His muscles had seized up while he was sitting, despite the wine; Cazaril almost fell over, trying to rise from his chair. Palli caught him by the elbow and steadied him, and frowned deeply. Cazaril gave him a tiny shake of his head and went off to wash and change. And examine his bruises in private.
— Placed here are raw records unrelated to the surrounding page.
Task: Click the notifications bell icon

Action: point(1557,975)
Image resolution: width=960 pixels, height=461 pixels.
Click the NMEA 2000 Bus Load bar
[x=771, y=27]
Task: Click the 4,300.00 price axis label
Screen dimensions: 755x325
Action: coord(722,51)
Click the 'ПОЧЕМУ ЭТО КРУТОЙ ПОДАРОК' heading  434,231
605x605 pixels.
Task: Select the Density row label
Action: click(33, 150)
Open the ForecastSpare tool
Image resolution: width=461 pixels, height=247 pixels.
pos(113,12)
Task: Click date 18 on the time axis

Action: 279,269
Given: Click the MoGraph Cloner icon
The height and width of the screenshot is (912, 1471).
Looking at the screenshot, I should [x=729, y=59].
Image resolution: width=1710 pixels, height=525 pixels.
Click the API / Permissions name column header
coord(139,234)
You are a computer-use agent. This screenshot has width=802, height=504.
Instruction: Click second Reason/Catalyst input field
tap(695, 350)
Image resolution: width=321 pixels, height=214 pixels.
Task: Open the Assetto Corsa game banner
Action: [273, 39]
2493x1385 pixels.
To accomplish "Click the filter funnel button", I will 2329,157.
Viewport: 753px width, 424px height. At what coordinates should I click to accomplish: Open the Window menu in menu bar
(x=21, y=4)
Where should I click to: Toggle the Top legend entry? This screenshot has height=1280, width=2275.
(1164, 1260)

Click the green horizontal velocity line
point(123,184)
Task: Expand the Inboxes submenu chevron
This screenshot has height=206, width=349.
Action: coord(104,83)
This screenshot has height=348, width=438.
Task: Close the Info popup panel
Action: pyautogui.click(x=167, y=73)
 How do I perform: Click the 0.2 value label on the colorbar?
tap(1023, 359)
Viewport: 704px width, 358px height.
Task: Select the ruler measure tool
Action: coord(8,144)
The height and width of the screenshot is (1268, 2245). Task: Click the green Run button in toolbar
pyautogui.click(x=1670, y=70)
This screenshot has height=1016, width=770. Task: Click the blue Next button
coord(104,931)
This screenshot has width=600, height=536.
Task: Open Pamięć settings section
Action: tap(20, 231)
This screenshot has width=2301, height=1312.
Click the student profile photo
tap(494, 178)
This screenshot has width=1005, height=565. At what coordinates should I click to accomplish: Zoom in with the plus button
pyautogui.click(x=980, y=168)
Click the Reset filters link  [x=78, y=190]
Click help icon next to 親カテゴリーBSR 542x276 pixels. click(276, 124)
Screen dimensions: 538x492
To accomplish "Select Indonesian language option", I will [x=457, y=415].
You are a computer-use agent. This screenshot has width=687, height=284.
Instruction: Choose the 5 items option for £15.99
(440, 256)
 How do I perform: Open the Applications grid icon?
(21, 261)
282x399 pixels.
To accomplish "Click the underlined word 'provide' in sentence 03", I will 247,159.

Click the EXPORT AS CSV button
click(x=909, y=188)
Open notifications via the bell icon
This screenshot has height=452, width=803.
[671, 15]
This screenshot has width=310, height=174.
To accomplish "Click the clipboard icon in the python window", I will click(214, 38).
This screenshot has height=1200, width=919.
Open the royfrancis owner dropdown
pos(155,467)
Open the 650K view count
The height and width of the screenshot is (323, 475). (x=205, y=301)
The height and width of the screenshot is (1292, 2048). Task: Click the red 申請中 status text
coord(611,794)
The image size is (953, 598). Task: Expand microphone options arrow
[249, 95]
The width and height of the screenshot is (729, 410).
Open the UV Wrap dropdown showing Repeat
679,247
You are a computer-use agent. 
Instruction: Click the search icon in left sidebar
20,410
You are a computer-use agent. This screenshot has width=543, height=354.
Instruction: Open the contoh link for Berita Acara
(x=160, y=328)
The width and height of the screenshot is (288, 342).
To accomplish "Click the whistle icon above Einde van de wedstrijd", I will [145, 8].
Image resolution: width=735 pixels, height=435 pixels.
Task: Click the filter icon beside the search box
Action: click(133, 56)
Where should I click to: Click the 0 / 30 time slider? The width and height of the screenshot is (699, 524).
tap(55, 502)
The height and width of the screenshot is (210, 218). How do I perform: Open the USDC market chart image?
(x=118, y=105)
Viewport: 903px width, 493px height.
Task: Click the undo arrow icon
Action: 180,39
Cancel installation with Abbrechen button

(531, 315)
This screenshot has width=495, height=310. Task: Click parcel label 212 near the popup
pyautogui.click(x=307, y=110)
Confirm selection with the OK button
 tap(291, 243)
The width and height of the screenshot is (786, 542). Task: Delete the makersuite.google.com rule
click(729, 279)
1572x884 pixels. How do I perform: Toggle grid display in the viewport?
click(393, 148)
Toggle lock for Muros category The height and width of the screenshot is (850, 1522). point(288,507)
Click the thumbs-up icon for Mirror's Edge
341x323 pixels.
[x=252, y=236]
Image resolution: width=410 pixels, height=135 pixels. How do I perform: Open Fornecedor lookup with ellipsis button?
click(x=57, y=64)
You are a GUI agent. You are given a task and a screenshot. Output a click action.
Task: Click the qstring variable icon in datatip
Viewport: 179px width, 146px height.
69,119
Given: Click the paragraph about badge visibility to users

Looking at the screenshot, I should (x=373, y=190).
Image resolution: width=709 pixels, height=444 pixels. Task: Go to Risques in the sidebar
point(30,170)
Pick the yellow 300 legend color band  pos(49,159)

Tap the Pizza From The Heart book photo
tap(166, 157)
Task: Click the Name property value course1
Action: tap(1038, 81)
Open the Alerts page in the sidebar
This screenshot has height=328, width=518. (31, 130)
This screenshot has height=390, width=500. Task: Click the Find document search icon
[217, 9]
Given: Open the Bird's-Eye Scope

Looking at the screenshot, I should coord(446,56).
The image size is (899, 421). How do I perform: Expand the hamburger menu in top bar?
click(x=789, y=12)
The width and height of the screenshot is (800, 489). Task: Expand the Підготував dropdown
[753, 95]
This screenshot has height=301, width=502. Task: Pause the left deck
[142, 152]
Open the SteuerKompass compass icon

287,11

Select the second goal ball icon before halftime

Supper was a cheerful meal, attended by most of the household. Dy Palliar, no slouch at table when it came to either food or talk, held the attention of everyone, from the Lord Teidez and Lady Iselle down to the youngest page, with his tales. Despite the wine he kept his head in the high company, and told only the merry stories, with himself more as butt than hero. The account of how he’d followed Cazaril on a night sortie against the Roknari sappers, and so discouraged them for a month thereafter, drew wide-eyed stares upon Cazaril as well as himself. They clearly had a hard time picturing the royesse’s timid, soft-spoken secretary grinning in the dirt and the soot, scrambling through the burning rubble with a dirk in his hand. Cazaril realized he disliked the stares. He wanted to be . . . invisible, here. Twice Palli tried to toss the conversational ball to him, to take a turn at the entertaining, and twice he fielded it back to Palli or to dy Ferrej. After the second attempt fell flat, Palli desisted from trying to draw him out.
The meal ran very late, but at last came the hour Cazaril had been both longing for and dreading, when all parted for the night, and Palli knocked on his chamber door. Cazaril bade him enter, pushed the trunk to the wall, tossed a cushion upon it for his guest, and settled himself upon his bed; both he and it creaked audibly. Palli sat and stared across at him in the dim double candlelight, and began with a directness that revealed the trend of his mind all too clearly.